Nvidia drums up revamped Tesla processors

— 8:00 AM on June 16, 2008

As Nvidia unveils its next-generation graphics processor, the company has pulled the curtain on its next generation of Tesla GPU computing processors. For those not in the know, the Tesla line essentially includes GPUs tweaked for general-purpose computing. These products may look and sound like graphics cards, but they lack video outputs, and Nvidia markets them largely toward heavy-duty parallel computing applications.

The new Tesla 10 series is coming out in two flavors. The Tesla C1060 Computing Processor looks like an oversized graphics card, and it packs one T10P chip with 240 stream processors (or "cores" as Nvidia calls them these days), a 1.33GHz core clock speed, 4GB of 800MHz GDDR3 memory, and a 512-bit memory bus. The card slips into a standard PCI Express 2.0 x16 slot, and it has a power envelope of 160W.

Left: Tesla C1060. Right: Tesla S1070. (Not to scale.) Source: Nvidia.

For folks who need racks full of high-powered GPGPU goodness, Nvidia has also introduced the S1070 1U System. As its name suggests, the S1070 is a 1U-form-factor enclosure that packs four T10P processors each clocked at 1.5GHz, with a total of 960 SPs, 16GB of RAM, and 408GB/s of peak theoretical memory bandwidth. Nvidia rates the whole system for 700W of power use, as well.

For an idea of the kind of computing power these devices deliver, Nvidia says each T10P graphics processor has 1.4 billion transistors and can process around one trillion floating point operations per second (teraFLOPS). That's twice as fast as the previous-generation Tesla processor, the company says, and each T10P has twice the precision (64-bit floating-point) with twice as much RAM riding shotgun.
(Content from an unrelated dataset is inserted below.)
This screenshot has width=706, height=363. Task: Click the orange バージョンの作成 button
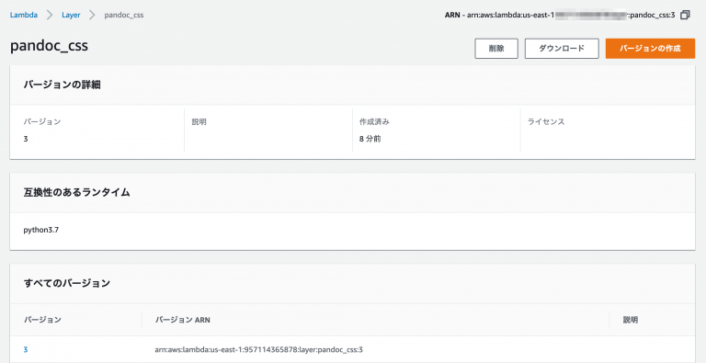tap(650, 49)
As before, developers will be able to use Nvidia's Compute Unified Device Architecture (CUDA) language to harness the processing power of these new Tesla products. When talking to us, the company was keen to boast that CUDA now runs on 70 million GPUs—including recent GeForce and Quadro offerings—and that programmers who use the language don't have to manage cores by hand. The compiler "basically manages cores for you," letting a single program work on low- and high-end products, the company elaborated.